Did he work on the railways himself, I ask? “In a works at Eastleigh,” Nick tells me. “He always wanted to get on the footplate” – that is, to drive – “but when the opportunity came up, he had to turn it down, and it never came up again. But I took him out a few times.” Nick, I sense, did spend his childhood wanting to drive a train. 

Virgin is recruiting drivers at the moment. It’s a tough ask: driving a train requires you to be able to cope with long periods of boredom, but to react quickly when required. You need to be happy with your own company for long stretches, without being a loner. You need to have an understanding family who don’t mind you doing shift work. Oh, and however tired you are – even if you got up at 2am to get to work – you need to remain alert at all times. 

Before getting the job, you have to pass the Safe Concentration & Attention Tests (SCAAT), which requires you to do a series of tasks quickly, correctly and in the right order. More applicants fail than pass; fail twice, and you don’t get a third go. Nick Westcott tells me that recruitment drives tend to focus on ex-police or military personnel. 

You do get a lot of buttons to press in this job.

Despite these barriers to entry, it remains a popular job: the company has had 1,100 applicants for just three jobs recently. The vast, vast majority of these were men: of the firm’s 150 drivers, only around a dozen are women. “They don’t even apply,” Westcott says. “It’s an industry-wide problem.”


We’re nearly at Stoke-on-Trent, where I’m getting off to catch an up train back to London. We’re a few minutes late: we were held up by another train, near Rugby, and there’s a general air of grumpiness in the cab that the signallers didn’t give us priority. “We’re so tightly timetabled that it’s really hard to make time back,” says Nick.

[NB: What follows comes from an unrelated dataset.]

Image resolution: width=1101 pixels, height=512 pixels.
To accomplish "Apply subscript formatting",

First the signals for Stoke come into view; then the station itself. But Nick is bringing the train to a halt long before that. He’ll take the train onwards to Manchester, get a couple of hours rest, and then do a return journey late that afternoon. And that's another shift done.

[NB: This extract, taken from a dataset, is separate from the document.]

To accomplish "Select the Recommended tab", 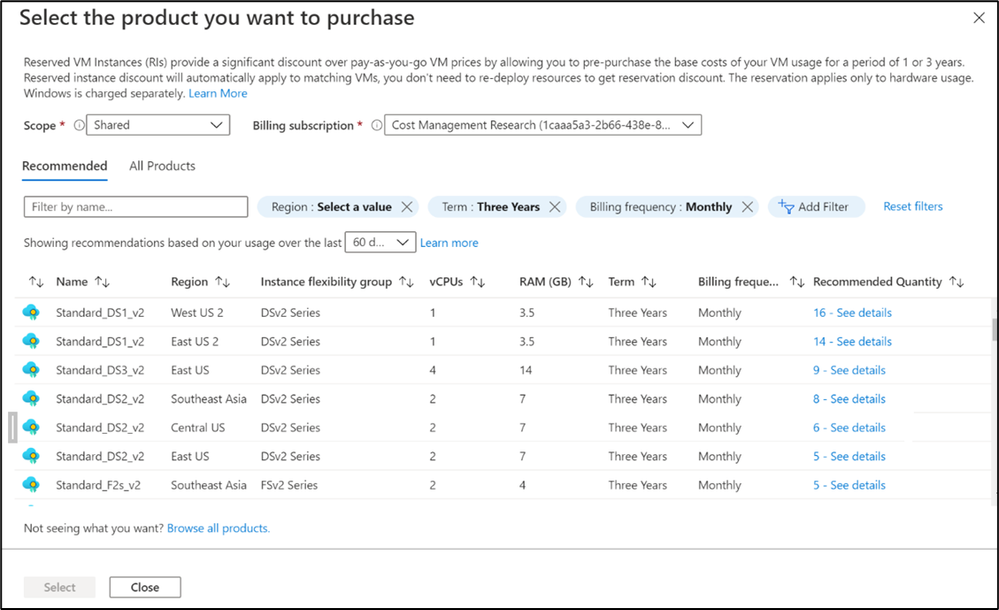I will (x=64, y=166).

I loved my morning in the train – honestly, it’s the most fun I’ve had at work in ages, and my job is a pretty spurious one at the best of times. But, I can’t say it made me regret my lack of childhood ambition. Driving requires concentration, of the sort of which I’m incapable. No radio; no phone calls; absolutely no Twitter. For long periods, nothing much will happen, but you need to be able to snap into action at a moment’s notice. I don’t have it in me.

But clearly there are those who do – and who, I suspect, get exactly the sort of kick out of it that their childhood selves always thought that they would. “I’m lucky,” Nick had told me, somewhere round Watford Junction. “I enjoy every day.” And I could see he meant it, too.

Jonn Elledge is the editor of CityMetric. He is on Twitter, far too much, as @jonnelledge.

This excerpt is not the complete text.